▶ Text provided
================

May 15, 2025

Eric Pritchard’s Caregiver Journey

This is a firsthand account submitted through SWHR’s Share Your Story portal, as part of SWHR’s Women’s Health Perspective series.

My and my wife’s story – our story – is about a disease that overwhelmingly impacts women, as women are five to eight times more likely than men to have thyroid problems. My wife, Linda, developed the symptoms of hypothyroidism, which occurs when the thyroid gland doesn’t make enough of the thyroid hormone, in 2002. We didn’t realize at the time that she suffers from a disease closely related to hypothyroidism but is actually different in its function and physiology.

She was dutifully treated with levothyroxine, an approved endocrinology treatment. While it did normalize her thyroid-stimulating hormone (TSH), it did not mitigate her symptoms. My wife renewed her request for an alternative Food and Drug Administration (FDA) approved hormone replacement, which is also safe and effective – but she was not granted the treatment due to what I understand to be general hypothyroidism practice policy. She suffered up until the time she could see her first endocrinologist and continued to suffer for another year with her body running slow all over. Then her second endocrinologist changed her prescription amount. She ended up going to her general practitioner to get her necessary prescriptions filled, which worked for a few years util she needed more alternative hormones.

================

▶ Data for review

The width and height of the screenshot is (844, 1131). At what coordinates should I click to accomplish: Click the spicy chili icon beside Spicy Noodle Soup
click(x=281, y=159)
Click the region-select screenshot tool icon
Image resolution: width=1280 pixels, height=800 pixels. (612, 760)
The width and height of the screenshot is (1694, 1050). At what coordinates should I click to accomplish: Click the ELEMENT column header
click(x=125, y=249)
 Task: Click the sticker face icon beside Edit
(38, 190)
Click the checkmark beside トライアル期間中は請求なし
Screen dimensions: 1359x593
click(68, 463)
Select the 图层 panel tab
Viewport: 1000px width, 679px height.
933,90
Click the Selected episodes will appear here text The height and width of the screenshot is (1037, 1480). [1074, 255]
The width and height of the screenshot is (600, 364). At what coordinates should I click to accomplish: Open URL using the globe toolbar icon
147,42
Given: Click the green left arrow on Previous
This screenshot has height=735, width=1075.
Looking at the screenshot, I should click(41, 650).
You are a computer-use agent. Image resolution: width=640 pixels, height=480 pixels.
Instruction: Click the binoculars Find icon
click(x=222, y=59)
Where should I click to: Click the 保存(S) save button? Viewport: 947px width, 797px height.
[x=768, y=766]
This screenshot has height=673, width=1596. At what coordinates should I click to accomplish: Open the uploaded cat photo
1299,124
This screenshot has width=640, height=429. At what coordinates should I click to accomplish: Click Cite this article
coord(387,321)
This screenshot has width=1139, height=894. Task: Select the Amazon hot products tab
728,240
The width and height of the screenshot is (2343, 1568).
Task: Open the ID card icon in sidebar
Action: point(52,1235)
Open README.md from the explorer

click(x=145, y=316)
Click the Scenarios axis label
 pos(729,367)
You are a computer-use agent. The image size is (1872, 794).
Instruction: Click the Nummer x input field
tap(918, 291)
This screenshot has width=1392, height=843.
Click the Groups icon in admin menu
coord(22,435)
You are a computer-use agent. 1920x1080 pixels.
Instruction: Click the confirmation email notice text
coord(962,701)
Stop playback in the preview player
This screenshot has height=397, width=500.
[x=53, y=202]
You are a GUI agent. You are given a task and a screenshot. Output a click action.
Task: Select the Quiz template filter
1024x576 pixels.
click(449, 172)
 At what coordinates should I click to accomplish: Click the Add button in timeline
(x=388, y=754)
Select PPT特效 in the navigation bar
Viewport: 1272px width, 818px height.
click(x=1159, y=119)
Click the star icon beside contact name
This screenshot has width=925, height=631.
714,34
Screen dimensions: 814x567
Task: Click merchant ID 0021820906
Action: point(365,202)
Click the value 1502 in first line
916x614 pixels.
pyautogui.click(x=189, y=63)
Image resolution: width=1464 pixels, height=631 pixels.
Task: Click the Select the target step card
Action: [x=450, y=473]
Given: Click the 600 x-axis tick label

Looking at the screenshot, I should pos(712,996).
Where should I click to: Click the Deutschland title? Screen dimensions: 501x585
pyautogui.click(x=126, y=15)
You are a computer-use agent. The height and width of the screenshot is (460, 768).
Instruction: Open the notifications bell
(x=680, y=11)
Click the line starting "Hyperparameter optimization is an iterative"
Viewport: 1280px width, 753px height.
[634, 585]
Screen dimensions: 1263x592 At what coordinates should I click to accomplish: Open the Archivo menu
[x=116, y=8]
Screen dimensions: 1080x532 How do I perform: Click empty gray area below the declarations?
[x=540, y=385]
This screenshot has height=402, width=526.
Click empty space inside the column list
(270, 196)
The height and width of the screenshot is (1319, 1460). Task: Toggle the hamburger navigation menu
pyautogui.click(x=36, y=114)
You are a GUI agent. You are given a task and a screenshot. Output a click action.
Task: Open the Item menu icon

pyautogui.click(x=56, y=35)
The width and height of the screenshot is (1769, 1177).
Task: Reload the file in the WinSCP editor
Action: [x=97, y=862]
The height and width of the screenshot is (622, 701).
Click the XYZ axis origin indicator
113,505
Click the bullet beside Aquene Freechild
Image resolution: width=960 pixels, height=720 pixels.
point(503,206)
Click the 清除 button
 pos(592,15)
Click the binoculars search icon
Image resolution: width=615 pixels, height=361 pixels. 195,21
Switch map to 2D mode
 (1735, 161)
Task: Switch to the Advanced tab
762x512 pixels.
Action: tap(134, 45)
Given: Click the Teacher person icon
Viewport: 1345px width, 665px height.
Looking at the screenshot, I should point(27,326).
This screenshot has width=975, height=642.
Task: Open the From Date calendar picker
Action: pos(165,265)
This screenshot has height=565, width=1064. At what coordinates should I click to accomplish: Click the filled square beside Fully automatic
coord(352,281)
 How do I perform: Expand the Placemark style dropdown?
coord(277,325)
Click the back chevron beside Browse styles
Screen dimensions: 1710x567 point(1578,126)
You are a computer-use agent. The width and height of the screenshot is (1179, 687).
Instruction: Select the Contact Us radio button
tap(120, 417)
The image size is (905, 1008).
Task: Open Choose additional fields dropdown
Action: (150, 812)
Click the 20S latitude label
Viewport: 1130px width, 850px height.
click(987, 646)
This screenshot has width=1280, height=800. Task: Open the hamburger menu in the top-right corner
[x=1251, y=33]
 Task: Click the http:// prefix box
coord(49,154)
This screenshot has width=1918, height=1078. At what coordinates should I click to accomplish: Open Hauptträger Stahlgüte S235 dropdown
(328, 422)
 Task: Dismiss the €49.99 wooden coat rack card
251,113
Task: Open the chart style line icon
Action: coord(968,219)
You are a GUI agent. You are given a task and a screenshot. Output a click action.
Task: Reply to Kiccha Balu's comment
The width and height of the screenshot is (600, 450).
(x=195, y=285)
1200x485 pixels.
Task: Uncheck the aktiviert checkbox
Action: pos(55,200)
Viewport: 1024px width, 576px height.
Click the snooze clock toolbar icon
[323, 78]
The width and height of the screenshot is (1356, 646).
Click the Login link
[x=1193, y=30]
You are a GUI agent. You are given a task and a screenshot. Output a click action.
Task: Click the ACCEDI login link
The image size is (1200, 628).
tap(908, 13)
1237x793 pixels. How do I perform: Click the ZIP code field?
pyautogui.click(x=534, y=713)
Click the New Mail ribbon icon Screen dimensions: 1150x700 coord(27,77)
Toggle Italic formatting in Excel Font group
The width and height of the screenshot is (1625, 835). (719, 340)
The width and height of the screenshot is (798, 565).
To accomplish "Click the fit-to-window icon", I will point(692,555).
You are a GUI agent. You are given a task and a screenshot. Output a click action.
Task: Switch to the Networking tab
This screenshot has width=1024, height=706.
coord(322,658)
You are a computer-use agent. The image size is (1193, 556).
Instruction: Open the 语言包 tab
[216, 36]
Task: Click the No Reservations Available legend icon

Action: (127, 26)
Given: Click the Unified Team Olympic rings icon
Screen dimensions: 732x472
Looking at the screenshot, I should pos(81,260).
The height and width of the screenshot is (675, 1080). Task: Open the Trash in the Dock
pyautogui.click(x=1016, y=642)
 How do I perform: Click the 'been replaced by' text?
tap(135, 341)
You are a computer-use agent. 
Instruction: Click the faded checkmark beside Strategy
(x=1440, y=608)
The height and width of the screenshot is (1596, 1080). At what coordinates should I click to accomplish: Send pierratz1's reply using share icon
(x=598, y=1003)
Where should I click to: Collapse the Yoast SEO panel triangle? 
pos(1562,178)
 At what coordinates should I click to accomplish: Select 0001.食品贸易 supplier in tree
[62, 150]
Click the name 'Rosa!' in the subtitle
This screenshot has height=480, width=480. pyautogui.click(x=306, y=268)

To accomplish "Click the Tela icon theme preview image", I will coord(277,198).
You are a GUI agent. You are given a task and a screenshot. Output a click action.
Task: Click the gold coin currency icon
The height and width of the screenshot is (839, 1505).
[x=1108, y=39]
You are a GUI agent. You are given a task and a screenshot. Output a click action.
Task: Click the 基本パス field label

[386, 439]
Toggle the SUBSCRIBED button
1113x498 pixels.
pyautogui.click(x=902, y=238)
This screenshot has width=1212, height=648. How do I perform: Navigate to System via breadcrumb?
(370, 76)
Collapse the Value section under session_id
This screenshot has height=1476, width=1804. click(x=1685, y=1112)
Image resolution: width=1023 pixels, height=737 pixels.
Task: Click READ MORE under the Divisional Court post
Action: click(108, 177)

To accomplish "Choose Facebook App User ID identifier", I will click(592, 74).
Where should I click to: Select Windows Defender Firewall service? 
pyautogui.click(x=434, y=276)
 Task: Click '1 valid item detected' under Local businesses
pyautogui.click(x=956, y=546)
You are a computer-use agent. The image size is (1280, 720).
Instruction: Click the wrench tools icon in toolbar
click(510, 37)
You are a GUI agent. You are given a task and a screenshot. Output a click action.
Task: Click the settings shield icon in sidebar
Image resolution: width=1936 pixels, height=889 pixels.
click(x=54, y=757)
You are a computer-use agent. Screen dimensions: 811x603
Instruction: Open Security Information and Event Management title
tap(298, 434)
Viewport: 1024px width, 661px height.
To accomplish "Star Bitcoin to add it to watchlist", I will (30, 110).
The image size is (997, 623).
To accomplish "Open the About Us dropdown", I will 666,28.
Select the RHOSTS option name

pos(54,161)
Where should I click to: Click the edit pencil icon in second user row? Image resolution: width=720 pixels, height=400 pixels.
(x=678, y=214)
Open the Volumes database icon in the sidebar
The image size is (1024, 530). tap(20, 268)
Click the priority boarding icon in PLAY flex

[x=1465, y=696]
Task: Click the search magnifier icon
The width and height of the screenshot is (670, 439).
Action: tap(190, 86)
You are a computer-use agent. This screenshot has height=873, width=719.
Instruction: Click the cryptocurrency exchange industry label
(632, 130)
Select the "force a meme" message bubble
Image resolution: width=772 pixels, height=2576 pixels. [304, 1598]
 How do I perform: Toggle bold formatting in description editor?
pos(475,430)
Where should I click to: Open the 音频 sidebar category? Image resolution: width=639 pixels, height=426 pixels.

================

▶ Task
Please condense the paragraph beginning "My and my wife's story" in the caregiver account above into a short bulleted list of its main facts.

▶ Response area
- The story concerns a disease that overwhelmingly affects women, who are five to eight times more likely than men to have thyroid problems.
- In 2002, Linda developed symptoms of hypothyroidism, which occurs when the thyroid gland doesn't make enough thyroid hormone.
- At the time, the couple didn't realize that her disease is closely related to hypothyroidism but differs in function and physiology.